#### [Given passage]
▼
The underlined titles will take you directly to our catalogue.
Some featured items are linked via a book cover to enable you to read more reviews.

realgroovy dvd cover Very Short Films (DVD).
"Flying Nun presents its very first DVD, titled VERY SHORT FILMS. It contains a mammoth 41 videos produced for Flying Nun Records artists from 2004 back to 1981. A lot of the video films feature the bands 'performing' direct to camera (with and without makeup), several of them have driving motifs, and plenty of 'em were made with extremely limited resources. Despite all this, the creativity and ingenuity on display is incredible and demonstrates a healthy progression of video-making in New Zealand over the last twenty odd years.
All the fun times are captured and presented in a user friendly chronological format and test audiences have found the cameo-spotting to be an excellent source of enjoyment - not to mention the memories that were evoked upon viewing some of the rarer material." (Real Groovy)

amazon book cover Anarchy in the UK: the stories behind the anthems of Punk.
"Anarchy in the UK... examines the songs that encapsulated punk's radical message of dissatisfaction, anger and integrity. From the daddies of the scene - The Clash and the Pistols - through The Buzzcocks, The Stranglers, The Undertones and The Damned to the later, artier punk of Joy Division, Wire and The Fall (and not forgetting the American front of Ramones, Dead Boys and Blondie) this title dissects punk's nihilistic classic tunes." (Book cover)

Amazon book jacket Rock'n'Roll Babylon by Gary Herman.
▲
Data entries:
▼
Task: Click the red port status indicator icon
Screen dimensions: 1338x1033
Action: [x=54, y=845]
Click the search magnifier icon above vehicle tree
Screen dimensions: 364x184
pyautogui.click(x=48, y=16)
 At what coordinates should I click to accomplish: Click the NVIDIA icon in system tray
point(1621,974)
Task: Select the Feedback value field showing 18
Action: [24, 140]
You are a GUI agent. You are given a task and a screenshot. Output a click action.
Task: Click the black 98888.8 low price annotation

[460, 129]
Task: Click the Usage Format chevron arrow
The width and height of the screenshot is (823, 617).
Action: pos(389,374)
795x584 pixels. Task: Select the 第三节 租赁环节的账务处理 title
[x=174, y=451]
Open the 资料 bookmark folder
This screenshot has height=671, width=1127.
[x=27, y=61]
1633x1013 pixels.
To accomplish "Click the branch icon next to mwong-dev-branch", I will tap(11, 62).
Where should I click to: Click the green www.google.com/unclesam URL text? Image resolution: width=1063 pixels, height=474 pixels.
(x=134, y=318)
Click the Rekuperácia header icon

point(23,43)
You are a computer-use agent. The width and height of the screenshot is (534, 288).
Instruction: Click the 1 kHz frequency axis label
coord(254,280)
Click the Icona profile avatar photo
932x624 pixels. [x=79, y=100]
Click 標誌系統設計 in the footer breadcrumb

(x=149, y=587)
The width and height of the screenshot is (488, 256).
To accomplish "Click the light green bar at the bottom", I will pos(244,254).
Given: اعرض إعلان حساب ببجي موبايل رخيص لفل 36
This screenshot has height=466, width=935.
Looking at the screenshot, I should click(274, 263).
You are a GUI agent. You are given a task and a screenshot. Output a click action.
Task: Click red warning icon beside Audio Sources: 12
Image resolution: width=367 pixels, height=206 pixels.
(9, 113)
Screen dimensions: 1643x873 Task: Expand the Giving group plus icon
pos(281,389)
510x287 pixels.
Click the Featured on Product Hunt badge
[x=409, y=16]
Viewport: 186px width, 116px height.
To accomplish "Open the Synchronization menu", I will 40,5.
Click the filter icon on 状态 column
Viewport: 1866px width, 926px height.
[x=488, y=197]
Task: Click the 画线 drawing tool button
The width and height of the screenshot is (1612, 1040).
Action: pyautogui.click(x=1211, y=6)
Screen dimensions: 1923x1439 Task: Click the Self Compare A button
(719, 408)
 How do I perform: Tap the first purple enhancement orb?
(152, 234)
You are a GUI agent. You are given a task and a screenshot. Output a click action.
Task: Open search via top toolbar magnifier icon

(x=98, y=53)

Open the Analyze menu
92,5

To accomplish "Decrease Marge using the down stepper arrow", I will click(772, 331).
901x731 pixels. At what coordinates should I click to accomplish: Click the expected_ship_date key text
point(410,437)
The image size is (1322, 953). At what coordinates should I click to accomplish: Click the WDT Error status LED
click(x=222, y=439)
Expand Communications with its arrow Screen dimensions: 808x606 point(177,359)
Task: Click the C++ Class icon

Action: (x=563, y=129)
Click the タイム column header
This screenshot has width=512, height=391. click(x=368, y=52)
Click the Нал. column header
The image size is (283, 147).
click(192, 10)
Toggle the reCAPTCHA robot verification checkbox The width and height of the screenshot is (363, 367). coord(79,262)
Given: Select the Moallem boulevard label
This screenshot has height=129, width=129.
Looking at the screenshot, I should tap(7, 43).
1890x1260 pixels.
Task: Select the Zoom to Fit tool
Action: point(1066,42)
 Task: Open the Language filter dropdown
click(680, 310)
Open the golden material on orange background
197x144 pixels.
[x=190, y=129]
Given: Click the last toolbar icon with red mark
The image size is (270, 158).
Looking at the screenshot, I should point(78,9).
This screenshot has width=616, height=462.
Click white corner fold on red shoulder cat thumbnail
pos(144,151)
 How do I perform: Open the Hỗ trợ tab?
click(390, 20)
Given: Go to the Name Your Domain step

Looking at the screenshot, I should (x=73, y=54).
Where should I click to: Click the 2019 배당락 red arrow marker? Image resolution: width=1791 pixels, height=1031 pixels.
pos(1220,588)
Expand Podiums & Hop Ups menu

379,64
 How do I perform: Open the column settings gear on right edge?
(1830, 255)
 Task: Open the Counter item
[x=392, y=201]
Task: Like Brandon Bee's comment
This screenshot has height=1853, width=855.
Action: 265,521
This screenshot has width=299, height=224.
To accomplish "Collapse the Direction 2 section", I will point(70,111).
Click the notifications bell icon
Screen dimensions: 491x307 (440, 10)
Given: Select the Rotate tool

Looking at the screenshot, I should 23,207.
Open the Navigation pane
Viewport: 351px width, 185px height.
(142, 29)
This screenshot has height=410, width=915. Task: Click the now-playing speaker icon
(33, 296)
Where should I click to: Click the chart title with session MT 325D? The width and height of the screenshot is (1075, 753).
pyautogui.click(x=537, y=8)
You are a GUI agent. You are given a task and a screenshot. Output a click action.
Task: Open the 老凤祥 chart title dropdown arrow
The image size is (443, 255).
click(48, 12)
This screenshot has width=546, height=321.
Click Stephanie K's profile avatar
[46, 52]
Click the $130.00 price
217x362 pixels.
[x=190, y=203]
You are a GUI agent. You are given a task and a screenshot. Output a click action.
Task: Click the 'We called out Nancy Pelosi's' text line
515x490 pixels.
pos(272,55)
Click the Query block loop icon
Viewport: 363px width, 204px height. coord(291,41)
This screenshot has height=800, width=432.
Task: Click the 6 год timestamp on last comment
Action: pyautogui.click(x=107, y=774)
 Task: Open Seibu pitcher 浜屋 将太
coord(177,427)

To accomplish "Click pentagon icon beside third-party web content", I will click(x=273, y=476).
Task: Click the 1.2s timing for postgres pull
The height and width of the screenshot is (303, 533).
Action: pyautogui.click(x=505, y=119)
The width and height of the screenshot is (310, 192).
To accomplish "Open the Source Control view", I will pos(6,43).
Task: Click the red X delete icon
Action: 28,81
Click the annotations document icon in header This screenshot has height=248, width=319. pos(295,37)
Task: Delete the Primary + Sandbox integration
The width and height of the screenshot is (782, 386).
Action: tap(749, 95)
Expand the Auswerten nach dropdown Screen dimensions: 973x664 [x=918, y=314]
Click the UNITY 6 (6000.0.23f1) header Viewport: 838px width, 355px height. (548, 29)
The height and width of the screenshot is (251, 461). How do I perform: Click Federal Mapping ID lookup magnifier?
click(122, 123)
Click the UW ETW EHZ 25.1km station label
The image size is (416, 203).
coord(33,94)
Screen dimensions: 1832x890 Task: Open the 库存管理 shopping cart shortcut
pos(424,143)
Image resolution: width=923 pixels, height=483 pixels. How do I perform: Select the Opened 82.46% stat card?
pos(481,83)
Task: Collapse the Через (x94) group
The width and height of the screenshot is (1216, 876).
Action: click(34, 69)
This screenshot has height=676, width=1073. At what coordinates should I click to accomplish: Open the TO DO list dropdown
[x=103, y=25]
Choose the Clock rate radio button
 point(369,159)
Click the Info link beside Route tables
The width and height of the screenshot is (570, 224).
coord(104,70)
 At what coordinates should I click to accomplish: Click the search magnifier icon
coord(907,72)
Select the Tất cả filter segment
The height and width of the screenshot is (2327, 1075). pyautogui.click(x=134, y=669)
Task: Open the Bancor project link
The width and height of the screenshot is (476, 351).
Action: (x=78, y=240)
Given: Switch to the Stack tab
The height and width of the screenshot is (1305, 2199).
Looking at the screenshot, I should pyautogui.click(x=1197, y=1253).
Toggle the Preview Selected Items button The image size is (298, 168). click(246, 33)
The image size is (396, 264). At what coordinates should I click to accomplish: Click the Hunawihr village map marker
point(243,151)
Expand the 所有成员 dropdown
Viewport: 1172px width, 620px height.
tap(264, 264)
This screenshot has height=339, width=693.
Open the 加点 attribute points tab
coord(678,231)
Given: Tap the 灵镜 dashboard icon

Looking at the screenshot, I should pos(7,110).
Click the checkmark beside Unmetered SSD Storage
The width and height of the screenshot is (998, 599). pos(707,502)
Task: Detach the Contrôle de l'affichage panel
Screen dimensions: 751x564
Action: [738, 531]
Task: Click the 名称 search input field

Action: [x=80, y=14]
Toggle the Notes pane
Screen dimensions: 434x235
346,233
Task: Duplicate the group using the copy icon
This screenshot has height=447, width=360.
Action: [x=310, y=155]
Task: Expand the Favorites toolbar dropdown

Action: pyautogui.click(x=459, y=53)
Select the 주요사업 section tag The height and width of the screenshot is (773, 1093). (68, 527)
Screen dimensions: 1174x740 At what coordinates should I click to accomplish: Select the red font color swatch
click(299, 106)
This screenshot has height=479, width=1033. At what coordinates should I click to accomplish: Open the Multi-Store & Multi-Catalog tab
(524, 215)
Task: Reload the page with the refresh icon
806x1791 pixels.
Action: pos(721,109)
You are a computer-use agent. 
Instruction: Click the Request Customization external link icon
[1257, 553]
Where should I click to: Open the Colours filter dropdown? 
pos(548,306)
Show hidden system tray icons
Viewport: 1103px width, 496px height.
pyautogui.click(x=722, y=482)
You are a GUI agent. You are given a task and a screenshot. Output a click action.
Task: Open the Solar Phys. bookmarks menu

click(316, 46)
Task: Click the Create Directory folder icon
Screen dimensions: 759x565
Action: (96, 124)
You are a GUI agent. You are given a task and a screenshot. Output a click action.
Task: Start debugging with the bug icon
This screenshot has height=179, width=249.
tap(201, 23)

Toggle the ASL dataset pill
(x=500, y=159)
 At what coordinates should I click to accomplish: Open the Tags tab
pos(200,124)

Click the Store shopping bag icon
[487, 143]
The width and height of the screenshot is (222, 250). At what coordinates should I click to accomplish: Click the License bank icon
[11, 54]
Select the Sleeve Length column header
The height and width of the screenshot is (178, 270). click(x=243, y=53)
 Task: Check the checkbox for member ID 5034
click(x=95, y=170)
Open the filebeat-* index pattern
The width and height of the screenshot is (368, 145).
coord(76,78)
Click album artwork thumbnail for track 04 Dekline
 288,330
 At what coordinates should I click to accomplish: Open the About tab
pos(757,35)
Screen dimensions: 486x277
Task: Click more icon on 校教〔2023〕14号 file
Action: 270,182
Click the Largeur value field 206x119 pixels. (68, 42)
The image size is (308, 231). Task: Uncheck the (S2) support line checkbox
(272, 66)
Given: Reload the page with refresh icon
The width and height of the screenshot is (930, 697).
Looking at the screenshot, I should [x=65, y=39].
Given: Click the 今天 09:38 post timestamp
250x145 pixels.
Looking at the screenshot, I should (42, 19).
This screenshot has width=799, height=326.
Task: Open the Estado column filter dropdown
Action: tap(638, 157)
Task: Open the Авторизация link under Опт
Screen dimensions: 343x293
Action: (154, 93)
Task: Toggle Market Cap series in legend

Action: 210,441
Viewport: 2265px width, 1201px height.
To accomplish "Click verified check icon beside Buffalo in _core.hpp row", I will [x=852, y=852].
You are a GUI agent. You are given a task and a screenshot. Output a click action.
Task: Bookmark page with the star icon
▲
#### [Goal 1]
Duplicate the data entries from their first line through the line containing "Looking at the screenshot, I should click(274, 263).", including both of those lines.
#### [Goal 2]
Continue the music catalogue listing from the point where it stops.

#### [Expected answer 1]
Task: Click the red port status indicator icon
Screen dimensions: 1338x1033
Action: [x=54, y=845]
Click the search magnifier icon above vehicle tree
Screen dimensions: 364x184
pyautogui.click(x=48, y=16)
 At what coordinates should I click to accomplish: Click the NVIDIA icon in system tray
point(1621,974)
Task: Select the Feedback value field showing 18
Action: [24, 140]
You are a GUI agent. You are given a task and a screenshot. Output a click action.
Task: Click the black 98888.8 low price annotation

[460, 129]
Task: Click the Usage Format chevron arrow
The width and height of the screenshot is (823, 617).
Action: pos(389,374)
795x584 pixels. Task: Select the 第三节 租赁环节的账务处理 title
[x=174, y=451]
Open the 资料 bookmark folder
This screenshot has height=671, width=1127.
[x=27, y=61]
1633x1013 pixels.
To accomplish "Click the branch icon next to mwong-dev-branch", I will tap(11, 62).
Where should I click to: Click the green www.google.com/unclesam URL text? Image resolution: width=1063 pixels, height=474 pixels.
(x=134, y=318)
Click the Rekuperácia header icon

point(23,43)
You are a computer-use agent. The width and height of the screenshot is (534, 288).
Instruction: Click the 1 kHz frequency axis label
coord(254,280)
Click the Icona profile avatar photo
932x624 pixels. [x=79, y=100]
Click 標誌系統設計 in the footer breadcrumb

(x=149, y=587)
The width and height of the screenshot is (488, 256).
To accomplish "Click the light green bar at the bottom", I will pos(244,254).
Given: اعرض إعلان حساب ببجي موبايل رخيص لفل 36
This screenshot has height=466, width=935.
Looking at the screenshot, I should click(274, 263).

#### [Expected answer 2]
Rock'N'Roll Babylon takes a tabloid like approach to the lurid, lascivious and hedonistic world of the debauched rocker. Shocking photographs, dubious tales and a heavy dose of scandal make this the perfect coffee table book for bored guests... er, unless Nana's coming over that is.

Amazon book jacket Glastonbury Festival Tales by Christian Aubrey.
"The first exhaustive, unbiased and completely illuminating account of the world's most famous rock and arts outdoor festival, with a foreword by Glastonbury founder Michael Eavis." (Publisher)

Amazon book jacket 33 1/3: Unknown Pleasures by Chris Ott.
33 1/3 is a new series of short books about critically acclaimed and much-loved albums of the last 40 years. Focusing on one album rather than an artist's entire output, the books dispense with the standard biographical background that fans know already, and cut to the heart of the music on each album. The authors provide fresh, original perspectives - often through their access to and relationships with the key figures involved in the recording of these albums. By turns obsessive, passionate, creative, and informed, the books in this series demonstrate many different ways of writing about music. (A task which can be, as Elvis Costello famously observed, as tricky as dancing about architecture.) What binds this series together, and what brings it to life, is that all of the authors - musicians, scholars, and writers - are deeply in love with the album they have chosen.

The Who: Biff! Bang! Pow! : interviews, reviews and rare phots, from the NME originals series.
Uncut magazine presents the latest in the NME originals series; a comprehensive collection of images and articles, mining the literature of past and present to provide you with all you ever wanted to know about The Who.

Escaping the Delta : Robert Johnson and the invention of the blues by Elijah Wald.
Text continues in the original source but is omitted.